Fixing memory leaks in web applications

3474

Fixing memory leaks in web applications

Part of the bargain we struck when we switched from building server-rendered websites to client-rendered SPAs is that we suddenly had to take a lot more care with the resources on the user’s device. Don’t block the UI thread, don’t make the laptop’s fan spin, don’t drain the phone’s battery, etc. We traded better interactivity and “app-like” behavior for a new class of problems that don’t really exist in the server-rendered world.

One of these problems is memory leaks. A poorly-coded SPA can easily eat up megabytes or even gigabytes of memory, continuing to gobble up more and more resources, even as it’s sitting innocently in a background tab. At this point, the page might start to slow to a crawl, or the browser may just terminate the tab and you’ll see Chrome’s familiar “Aw, snap!” page.

Fixing memory leaks in web applications
Fixing memory leaks in web applications

(Of course, a server-rendered website can also leak memory on the server side. But it’s extremely unlikely to leak memory on the client side, since the browser will clear the memory every time you navigate between pages.)

The subject of memory leaks is not well-covered in the web development literature. And yet, I’m pretty sure that most non-trivial SPAs leak memory, unless the team behind them has a robust infrastructure for catching and fixing memory leaks. It’s just far too easy in JavaScript to accidentally allocate some memory and forget to clean it up.

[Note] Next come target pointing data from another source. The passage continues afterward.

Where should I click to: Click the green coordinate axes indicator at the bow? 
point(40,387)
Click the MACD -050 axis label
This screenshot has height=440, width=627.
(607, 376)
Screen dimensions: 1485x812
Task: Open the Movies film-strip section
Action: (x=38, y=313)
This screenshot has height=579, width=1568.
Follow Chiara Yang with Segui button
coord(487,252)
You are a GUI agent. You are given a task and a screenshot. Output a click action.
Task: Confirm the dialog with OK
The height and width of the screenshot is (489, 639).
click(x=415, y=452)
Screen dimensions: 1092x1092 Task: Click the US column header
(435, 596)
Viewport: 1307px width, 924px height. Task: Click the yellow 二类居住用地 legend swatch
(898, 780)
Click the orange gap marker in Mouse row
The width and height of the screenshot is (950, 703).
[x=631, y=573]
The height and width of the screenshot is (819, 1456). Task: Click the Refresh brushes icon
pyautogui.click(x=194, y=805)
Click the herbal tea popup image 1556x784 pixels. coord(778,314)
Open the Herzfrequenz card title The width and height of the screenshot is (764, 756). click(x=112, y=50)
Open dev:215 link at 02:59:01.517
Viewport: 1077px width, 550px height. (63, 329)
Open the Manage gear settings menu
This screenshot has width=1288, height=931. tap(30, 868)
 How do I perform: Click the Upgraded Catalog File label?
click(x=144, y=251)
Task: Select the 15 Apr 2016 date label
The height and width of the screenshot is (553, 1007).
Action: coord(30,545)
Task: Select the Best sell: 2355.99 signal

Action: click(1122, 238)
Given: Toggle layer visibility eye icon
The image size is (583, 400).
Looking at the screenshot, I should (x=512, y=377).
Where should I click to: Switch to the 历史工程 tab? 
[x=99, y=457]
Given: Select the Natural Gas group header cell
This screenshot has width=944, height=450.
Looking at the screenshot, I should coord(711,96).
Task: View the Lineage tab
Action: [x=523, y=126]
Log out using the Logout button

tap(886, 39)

So why is so little written about memory leaks? My guesses:

  • Lack of complaints: most users are not diligently watching Task Manager while they surf the web. Typically, you won’t hear about it from your users unless the leak is so bad that the tab is crashing or the app is slowing down.
  • Lack of data: the Chrome team doesn’t provide data about how much memory websites are using in the wild. Nor are websites often measuring this themselves.
  • Lack of tooling: it’s still not easy to identify or fix memory leaks with existing tooling.
  • Lack of caring: browsers are pretty good at killing tabs that consume too much memory. Plus people seem to blame the browser rather than the websites.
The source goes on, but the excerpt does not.